Yemeni military offensive set to expand
In a sign of things to come, Yemeni military chief Major General Ahmed Ali al Ashwal recently visited the 139th infantry brigade stationed in the city of Rada'a in Baydah province. During his June 6 visit, in which he was accompanied by the commander of the seventh military region, al Ashwal declared that "the war against al Qaeda is open and does not have borders of a specific region," suggesting that the ongoing military campaign against al Qaeda might expand from its center in the southern provinces of Abyan and Shabwa.
Al Ashwal went on to say: "[al Qaeda] mercenaries will be chased wherever they are found until they are eliminated and the homeland is cleared of their evils." Emphasizing the importance of full combat readiness to the infantrymen of the 139th brigade, al Ashwal charged them with teaching al Qaeda "a harsh lesson" and "uprooting terrorism and purifying the homeland" of the terrorist group.
These statements came amid an ongoing military reinforcement of Baydha province in recent days, as the Yemeni military apparently prepares to expand its southern offensive.

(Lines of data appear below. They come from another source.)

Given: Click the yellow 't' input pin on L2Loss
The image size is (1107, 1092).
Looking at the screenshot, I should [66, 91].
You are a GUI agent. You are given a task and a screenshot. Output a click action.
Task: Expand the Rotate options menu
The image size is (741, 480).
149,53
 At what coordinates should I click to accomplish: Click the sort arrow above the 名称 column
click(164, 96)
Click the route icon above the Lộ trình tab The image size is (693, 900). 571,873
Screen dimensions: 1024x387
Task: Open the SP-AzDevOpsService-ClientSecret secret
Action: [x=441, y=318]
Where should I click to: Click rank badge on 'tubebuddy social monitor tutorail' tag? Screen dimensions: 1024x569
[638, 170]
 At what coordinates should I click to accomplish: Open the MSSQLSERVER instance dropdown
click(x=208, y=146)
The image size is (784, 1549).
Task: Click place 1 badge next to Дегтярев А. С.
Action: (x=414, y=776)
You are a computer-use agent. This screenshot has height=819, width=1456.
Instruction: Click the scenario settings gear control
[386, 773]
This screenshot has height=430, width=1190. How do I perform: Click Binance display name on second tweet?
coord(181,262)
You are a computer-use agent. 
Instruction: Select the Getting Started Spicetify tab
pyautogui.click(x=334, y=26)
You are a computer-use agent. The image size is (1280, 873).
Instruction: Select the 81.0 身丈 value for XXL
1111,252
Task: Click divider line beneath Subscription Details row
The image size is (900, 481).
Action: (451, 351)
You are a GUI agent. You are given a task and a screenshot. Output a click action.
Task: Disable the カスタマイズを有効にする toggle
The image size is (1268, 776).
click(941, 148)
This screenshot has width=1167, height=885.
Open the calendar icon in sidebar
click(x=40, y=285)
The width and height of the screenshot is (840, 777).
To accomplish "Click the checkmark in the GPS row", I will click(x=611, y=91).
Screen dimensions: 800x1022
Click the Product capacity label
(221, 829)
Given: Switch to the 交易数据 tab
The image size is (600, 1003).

A political source in Sana'a told the Arabic media on June 6 that Yemeni president Abd Rabbo Masour Hadi had issued a directive to the armed forces allowing for the expansion of the offensive into the central provinces of Baydha and Marib while maintaining forces on the ground in Abyan and Shabwa.
Today, during a visit to the Mahfad region in northeastern Abyan, Major General Mahmoud Ahmed Salem al Sabihi, commander of the fourth military region, reaffirmed the recent pronouncements. Sabihi said that the campaign against al Qaeda will continue until terrorism is wholly uprooted from Yemen, and explained that the military will bring the fight to the areas in which the terror group's operatives are currently hiding.
Sabihi also clarified that the military will not simply be expanding to other provinces in Yemen. He said his Mahfad visit comes as part of an operational deployment plan to get boots on the ground in areas that had already been deemed cleared of AQAP militants. The current campaign against AQAP in Yemen began in late April with US drone strikes targeting an AQAP training camp in the mountainous Mahfad region.
Sabihi's comments came the same day as a state funeral was held for 13 Yemeni soldiers killed in the two main conflicts taking place in the restive country, the clashes with the Shiite Houthis in the north and the battle against AQAP in the south. Today marks the third day in a row in which state funerals have been held in Yemen; 24 soldiers have been buried since June 7.
In related news, one Yemeni soldier was reported killed on June 7 as AQAP militants attacked a security checkpoint near al Qatn in the eastern province of Hadramout. On the heels of the attack, the Yemeni Interior Ministry announced that security forces had received intelligence information indicating that "al Qaeda elements will carry out attacks against government institutions in the province [Hadramout]," and said soldiers in the area were on alert. The official said the June 7 attack was carried out by AQAP militants in three different cars firing rifles and RPGs, and that the clashes at the checkpoint lasted for about an hour.